Officials went to missing AZ girl’s home last year
By Jacques Billeaud
Topics: From the Wires, News
TUCSON, Ariz. (AP) — Police investigating the disappearance of a young girl from her family’s southern Arizona home said Thursday that child welfare workers went to the household in December, but authorities declined to provide additional details.
The disclosure came nearly a week after the father of 6-year-old Isabel Mercedes Celis was barred from having any contact with his 10- and 14-year-old sons.
Tucson police spokeswoman Sgt. Maria Hawke confirmed the visit but said she couldn’t describe the circumstances that prompted it. The child welfare call was first reported by the Arizona Daily Star.
Tasya Peterson, a spokeswoman for the Arizona Department of Economic Security, which oversees the state’s child welfare agency, declined to confirm the visit or say why the girl’s father, Sergio Celis, isn’t allowed to be with his two boys.

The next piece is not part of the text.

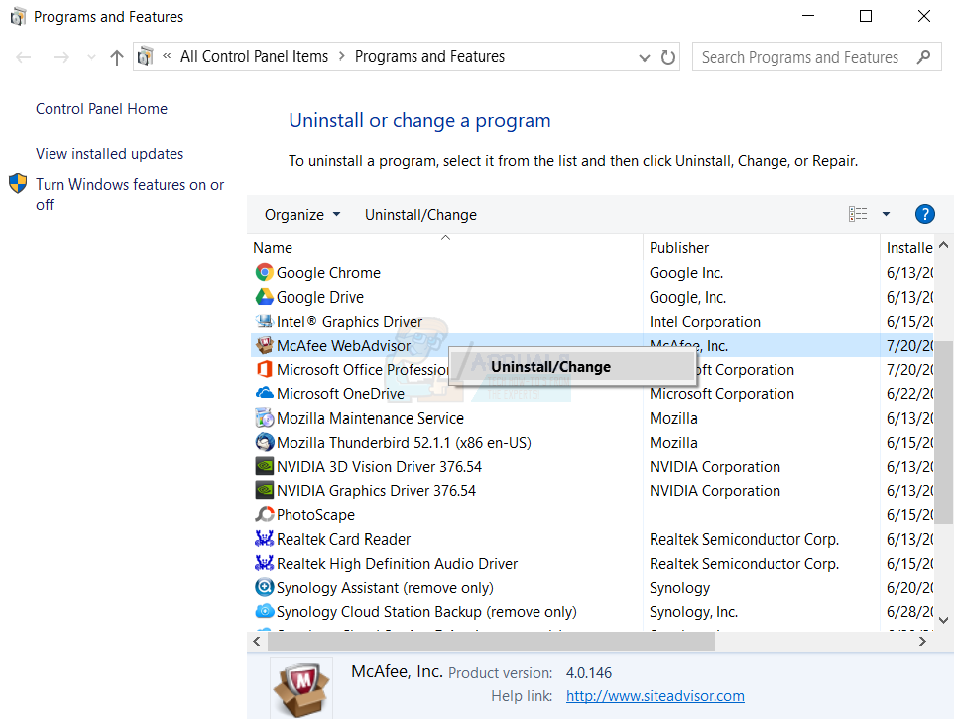Select the NVIDIA 3D Vision Driver icon

pyautogui.click(x=264, y=466)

Authorities have been searching for Isabel since her father reported her missing April 21. Family members have said they last saw her in her bedroom the night before. A window was later found open with the screen pushed aside.
A few days after the disappearance, a neighbor told KVOA-TV that she heard her dogs barking and male voices outside her bedroom window around 6:30 a.m. on the day Isabel was reported missing. The neighbor said there were no sounds that indicated a struggle. Police have declined to comment on those details.
Earlier this week, police released 911 recordings of Sergio Celis reporting his daughter missing. He was calm while Isabel’s mother, Rebecca Celis, was full of emotion.
Calls to Sergio and Rebecca Celis weren’t returned Thursday afternoon.
No one answered the door at the Celis house when The Associated Press rang the bell Thursday. A sign hung on an exterior wall that said, “Bring ‘Isa’ home.” Fliers with the 6-year-old’s photo were posted outside several homes along the block consisting of modest red-brick and stucco homes.
Police have scoured the family’s home, interviewed more than 500 sex offenders and waded through 1,000-plus tips. They looked for the girl in a 3-square-mile area around her home, ponds, dry streambeds and empty houses. They also searched her house, but a judge has sealed those records until at least later this month.
Hawke said police haven’t determined whether Isabel was abducted by a stranger or someone the family knew. She also said there’s no way at this point in the investigation to conclude whether the girl is still alive.
“There are numerous cases that have happened over the years where somebody may go missing for days, months, even years before they are located,” Hawke said. “So we do have that same hope in this case that she will be found alive.”
Hawke said police are still aggressively pursuing the investigation and are nowhere near declaring this a cold case, adding it would likely be several weeks before police reach that point.
David Pike, who lives six doors down from the Celis family, recalls seeing Sergio Celis from time to time walking his daughter through the neighborhood. “She just wasn’t allowed to just waltz off. Mom and dad kept a sharp eye on her,” Pike said.
Pike’s wife, Linda Pike, said the girl’s disappearance has been hard on people in the neighborhood. “I think most people in this neighborhood that we talk to have a hope that she is still alive,” she said.
Bob Lowery, executive director of the missing children division of the National Center For Missing & Exploited Children, said the chances of finding a missing child decrease the longer he or she is missing because police have already investigated leads and run out of places to search. “Time is the enemy when we are looking for missing children,” Lowery said.
But Lowery said there have been notable cases of missing children being found long after they were reported missing, citing the disappearances of Elizabeth Smart and Jaycee Dugard.
Smart was kidnapped in 2002 in Utah. Motorists spotted her as she walked with her captors nine months after a handyman who knew her family took her at knifepoint.
Dugard was snatched off her family’s South Lake Tahoe street in June 1991 while walking to a school bus stop and was held captive in a backyard compound for 18 years. She was discovered in August 2009 when authorities said her captor took her and her children to a meeting with his parole officer.
“We never stop looking for children until we 100 percent know what’s happened,” Lowery said.